Но Соломон Давидович Блюм, кажется, не заметил этого восхищения:

— Как вам это нравится? Он зверей не любит. Вы видели что-нибудь подобное?

Захаров смеялся громко, как мальчик.

А в это время в спальне четвертой бригады большинство ребят уже спали. Только Зырянский читал в постели книгу да Володя и Ваня на соседних кроватях посматривали еще друг на друга. Ваня вдруг приподнялся на локте:

— Одна сотая миллиметра! Володька! Это не может быть, правда?

Володя ответил задумчиво:

— В жизни все бывает.

Зырянский повернул к ним лицо:

— Пацаны, спать!

Пацаны, балуясь, заснули.


24. ВСПОМНИМ СТАРИНУ…

Воргунов увез с собой австрийскую сверлилку, но ее увлекательный образ остался в памяти.

По правде сказать, колонисты не умели разговаривать на подобные темы. Спорили о том, останется ли швейная мастерская или не останется, пригодится ли для нового завода самарские токарные или не пригодятся, нужно ли разваливать стадион или не нужно. Несколько девочек обратились в совет бригадиров с просьбой перевести их в механический цех. В совете бригадиров горячо приветствовали это начинание, но в четвертой бригаде отнеслись к нему с завистливым недоверием. Петька Кравчук воинственно поводил своим чубиком и говорил:

— Ой, и хитрые же девчата! Конечно, потом скажут: вот девчата такая редкость, скажите, пожалуйста, работали на токарных станках, давайте их поставим на самые лучшие станки, а про нас скажут: эти еще маленькие, пускай себе шишки делают. Особенно, если дыма не будет.

В четвертой бригаде с Петькой соглашались: казалось, что вторжение взрослых девочек в механический цех сильно может понизить токарные заслуги пацанов. Но это беспокоило только до тех пор, пока у токарных станков рядом с пацанами не стали девочки.

Перешли работать в механический цех и Ванда с Оксаной. На совете бригадиров Соломон Давидович заикнулся было, что в важной роли составителя опилочной смеси в сборочном цехе Ванда незаменима. Ванда заявила, что она хочет работать вместе с Оксаной. Подобный аргумент, высказанный всяким другим, вызвал бы только смех, но, так как речь шла об Оксане и Ванде, никто не смеялся, и, наоборот, именно этот аргумент решил дело.

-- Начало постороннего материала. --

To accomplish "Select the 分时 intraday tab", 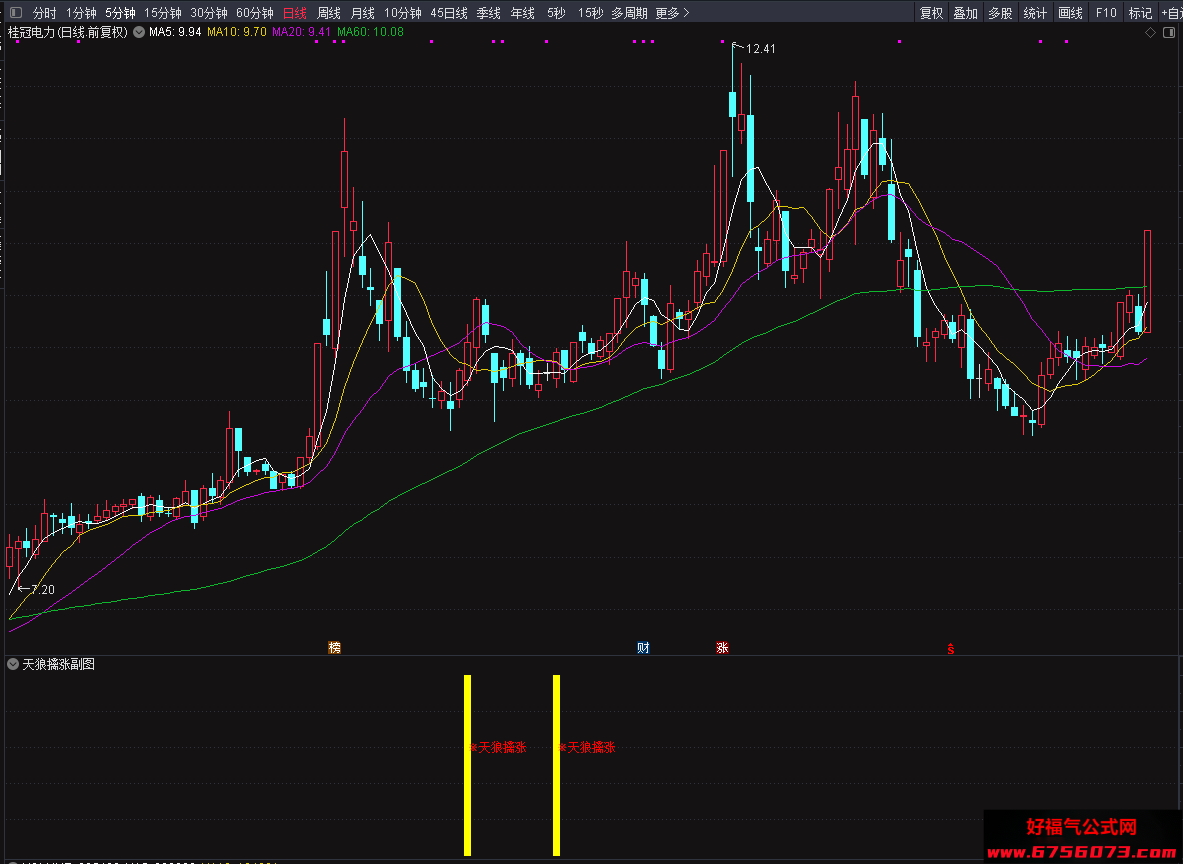I will pyautogui.click(x=45, y=13).
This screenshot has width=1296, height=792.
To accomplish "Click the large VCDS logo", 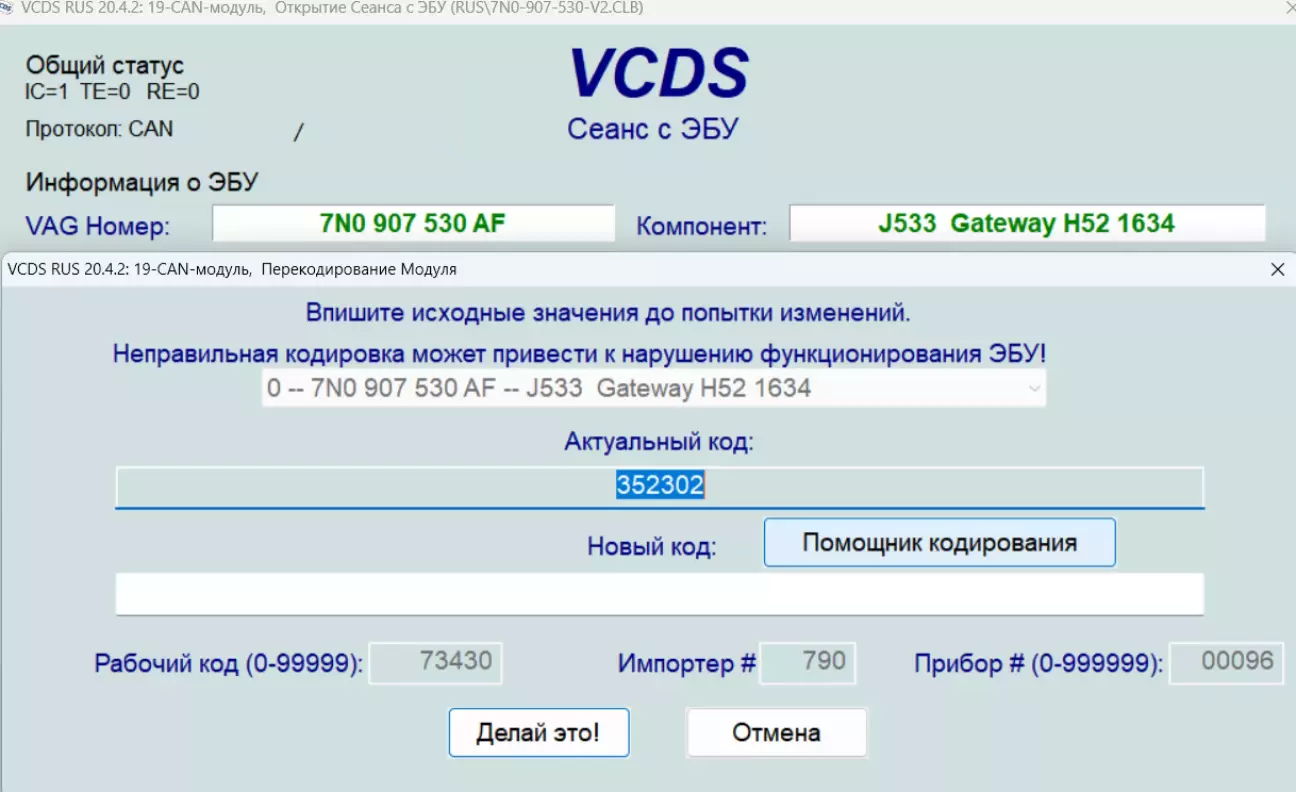I will [658, 73].
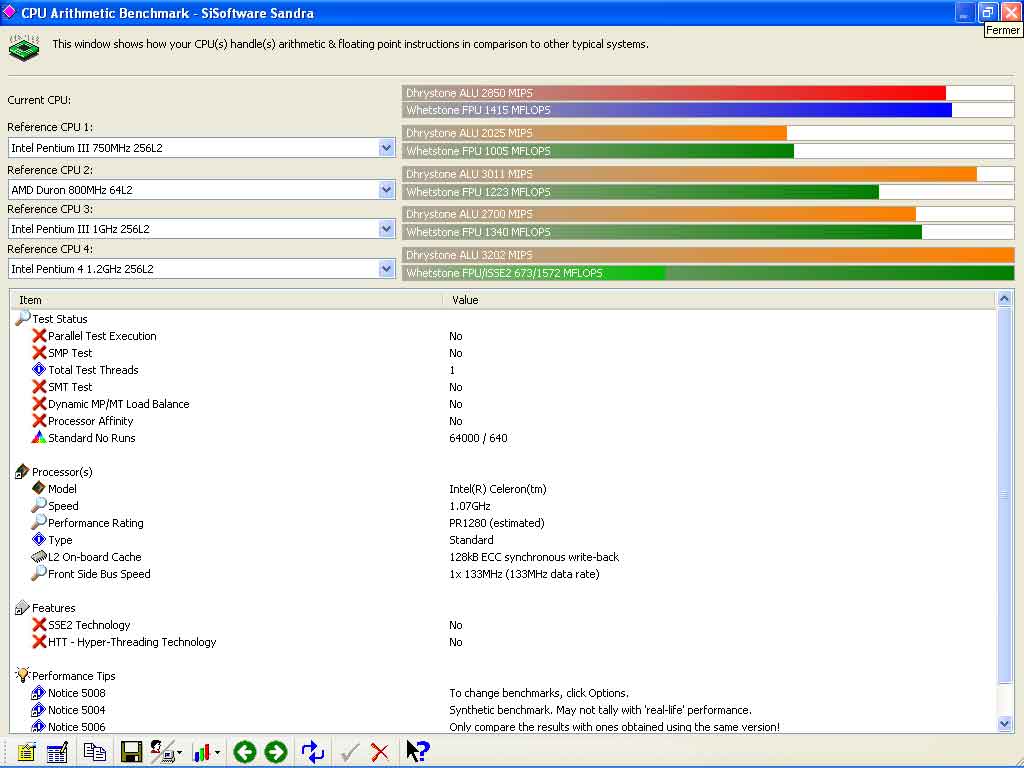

Дружба Оксаны и Ванды была замечена всей колонией, и все молчаливо признали, что в этой дружбе есть что-то особенное. Толком никто не знал, в чем состоит это особенное, да и секреты их дружбы нигде не были оглашены. Подруг привыкли видеть всегда вместе: в столовой, в школе, а теперь и на производстве. И часы отдыха они посвящали друг другу. В парке, в театре, на площадке они всегда показывались рядом, создавая чрезвычайное неудобство для всех желающих оказать особое внимание одной из них. И Михаил Гонтарь, и Игорь Чернявин, каждый в отдельности и каждый про себя, весьма осуждали такую дружбу и оправдывали ее только в те моменты, когда замечали расстроенную физиономию соперника. Что было особенно возмутительно, так это, что Ванда и Оксана на глазах у других почти никогда даже не разговаривали друг с другом. Было видно, что простая, молчаливая и немного серьезная близость совершенно их удовлетворяет, но было видно и другое: в другой, таинственной обстановке — может быть, в спальне, может быть, в глухом уголке парка — эти девочки находили о чем поговорить, и все вопросы у них разрешены, и все для них ясно. Поэтому они могут с горделивым спокойствием в присутствии посторонних помалкивать. У Оксаны лицо было оживленнее и внимательнее к окружающему, чем у Ванды. Сохраняя свою дружескую преданность, она умела оглянуться по сторонам, посмотреть лукаво или внимательно, прислушаться к тому, что происходит рядом. Ванда, напротив, не интересовалась окружающим: в ее душе всегда проходила какая-то своя занятная жизнь, и только к ней она присматривалась, чуть-чуть напрягая брови.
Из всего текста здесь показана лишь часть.